> _WORK ORDER_
The answer must be a single number: how many lines in the entries below contain the word "computer".

> _RECORD EXCERPTS_

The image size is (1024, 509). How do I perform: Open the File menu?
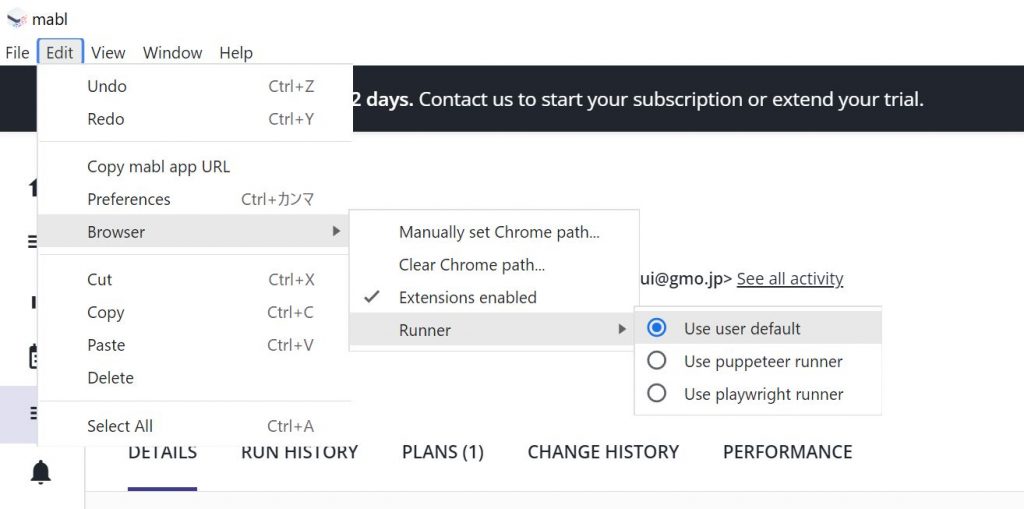[17, 52]
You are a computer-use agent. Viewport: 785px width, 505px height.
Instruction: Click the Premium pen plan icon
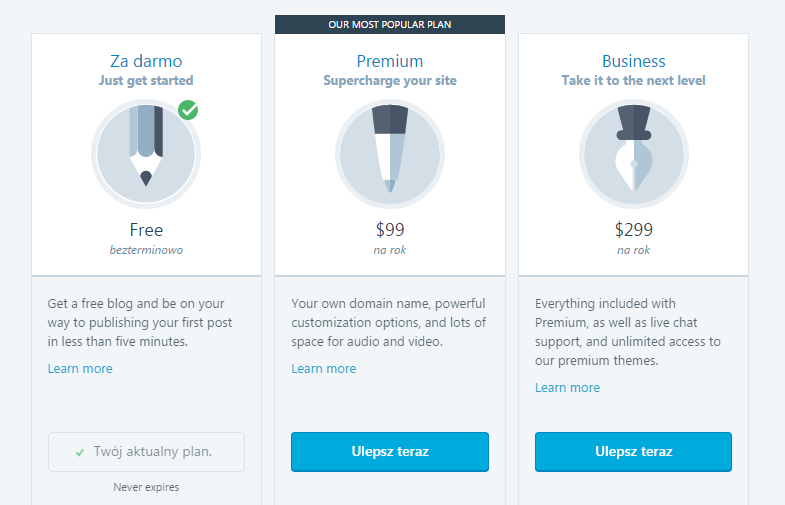click(x=390, y=154)
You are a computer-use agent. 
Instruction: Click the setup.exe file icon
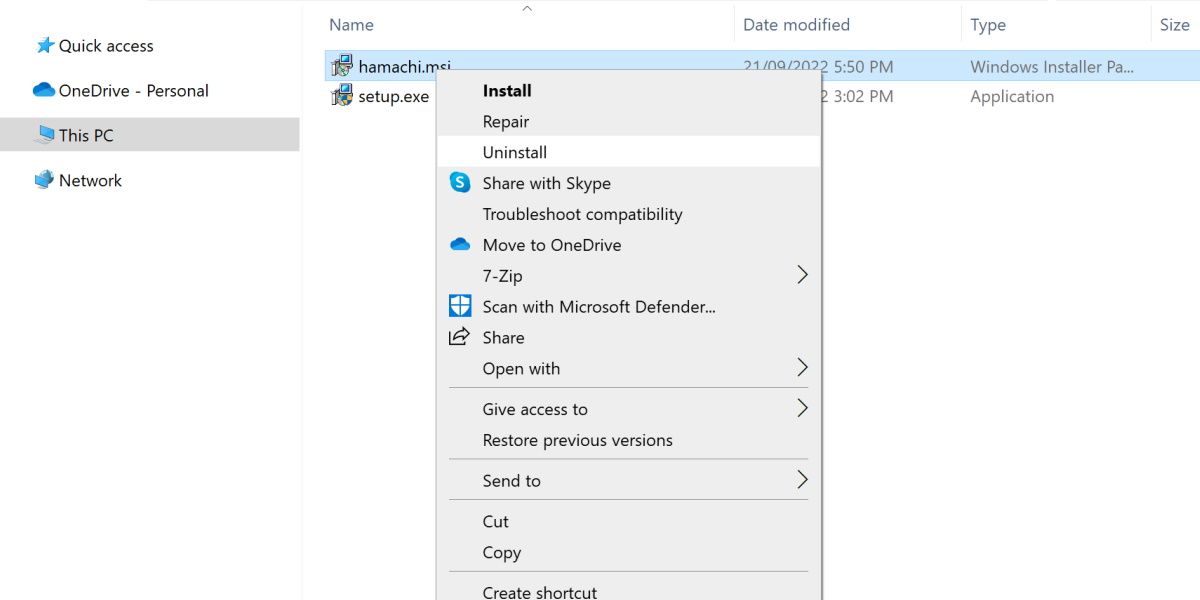click(x=342, y=97)
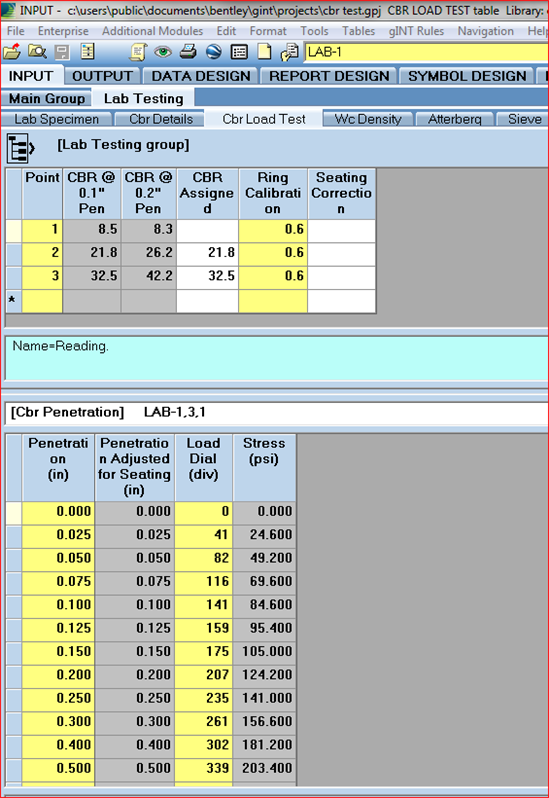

> _ANSWER_
2